Through the use of computed tomography (CT) scanning, fine morphological details of soft endocranial tissues of both extant and extinct taxa can be studied through construction of digital endocasts. Likewise, the microstructural characteristics of bones from living and extinct taxa can be compared by preparing histological thin-sections of osseous tissues to be examined with a microscope. These methods allow me to discern anatomical details that might otherwise be difficult or impossible to document using traditional dissection techniques and facilitate the discovery of correlations between anatomy, ethology, and ecological traits.

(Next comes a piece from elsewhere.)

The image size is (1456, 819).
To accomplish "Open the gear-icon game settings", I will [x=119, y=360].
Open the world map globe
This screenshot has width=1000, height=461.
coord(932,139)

Endocranial endocasts of the Razorbill Auk Alca torda, Great Auk Pinguinus impennis, Black Skimmer Rynchops niger, and Killdeer Charadrius vociferus in right lateral view (not to scale for comparison). These four endocasts illustrate the sensory system morphological differences between aquatic versus terrestrially foraging charadriiforms, between R. niger and all other charadriiforms, between wing-propelled diving pan-alcids and other charadriiforms, and between volant and flightless pan-alcids (Smith & Clarke 2012, figure 15).
Photomicrograph of a histological thin-section from the femur of the extant Razorbill Auk Alca torda (Smith and Clarke, 2014).
Because species do not represent independent data points in statistical analyses, comparisons of life history traits such as body mass and skeletal measurements are informed by phylogenetic hypotheses. A phylogenetic generalized least squares model (PGLS) is often used to explore the relationship between continuous variables (e.g., brain volume versus body mass) in the context a phylogeny derived from discrete characters (e.g., osteological morphology and/or molecular sequence data).
This PGLS scatterplot from Smith & Clarke (2012, figure 12) shows the different regression lines that are inferred when the relative body mass and brain volume of flightless and volant species are considered simultaneously (solid black line) and when volant species are considered independently (dashed line).